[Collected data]
=======

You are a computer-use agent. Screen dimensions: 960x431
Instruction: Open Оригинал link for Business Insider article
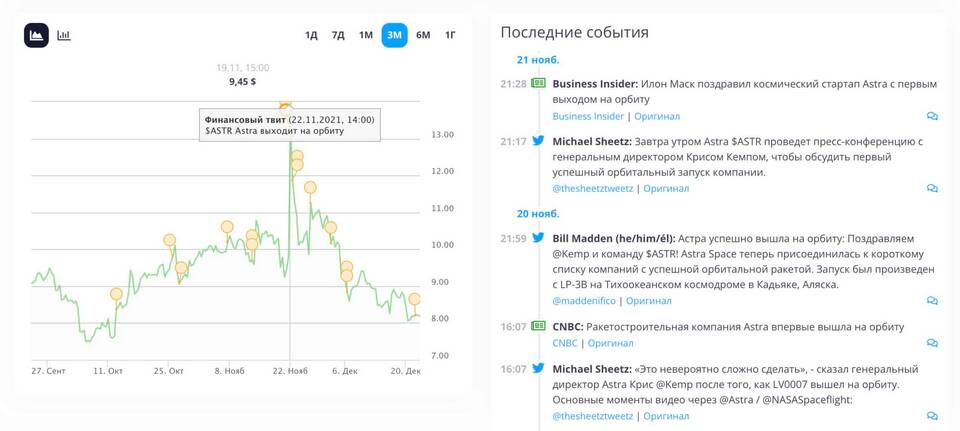657,116
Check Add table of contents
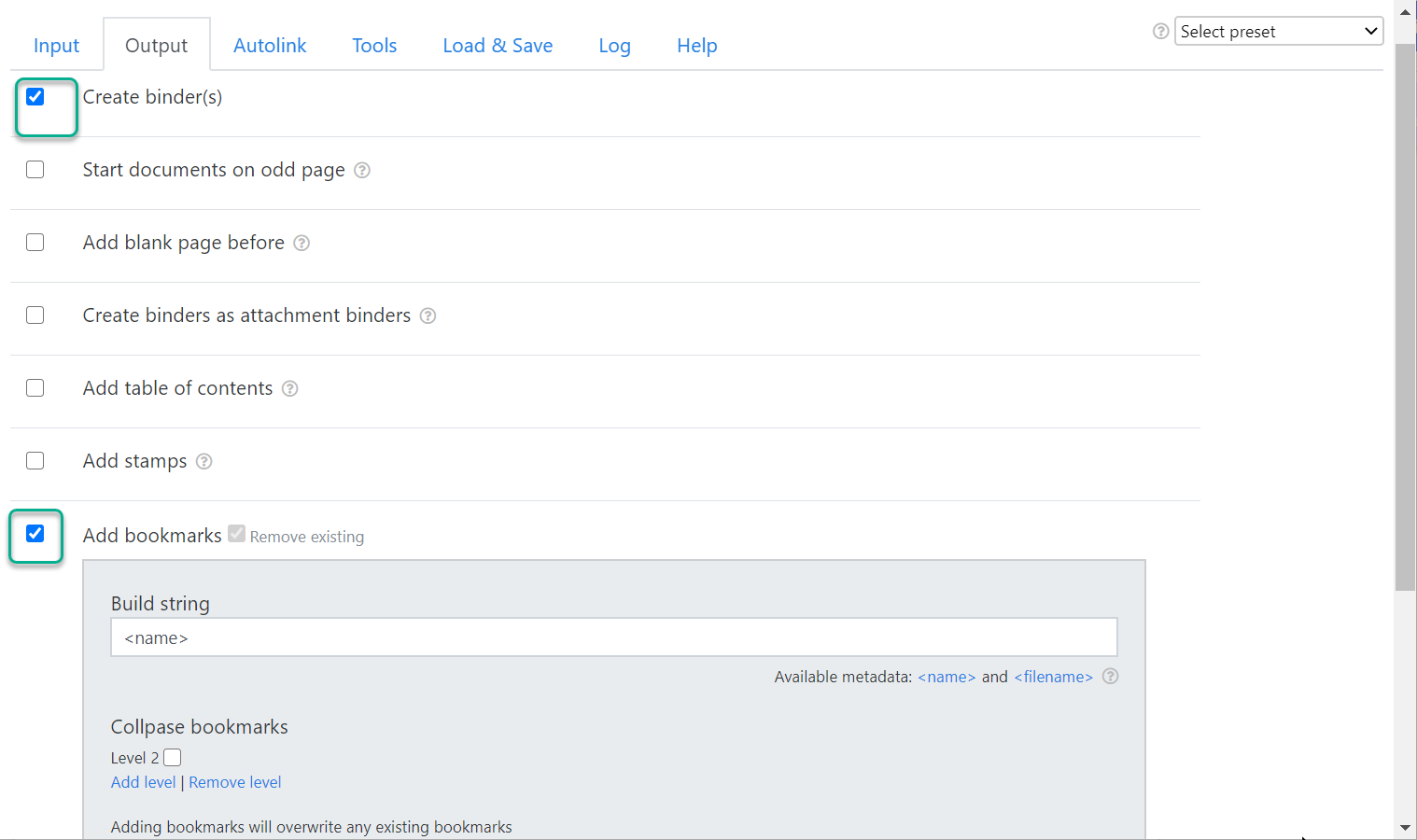The image size is (1417, 840). point(35,387)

=======

(PROMPT)
All entries above must be duplicated exactly; please omit any picture they hold.

(REPLY TO THE EXERCISE)
You are a computer-use agent. Screen dimensions: 960x431
Instruction: Open Оригинал link for Business Insider article
657,116
Check Add table of contents
The image size is (1417, 840). point(35,387)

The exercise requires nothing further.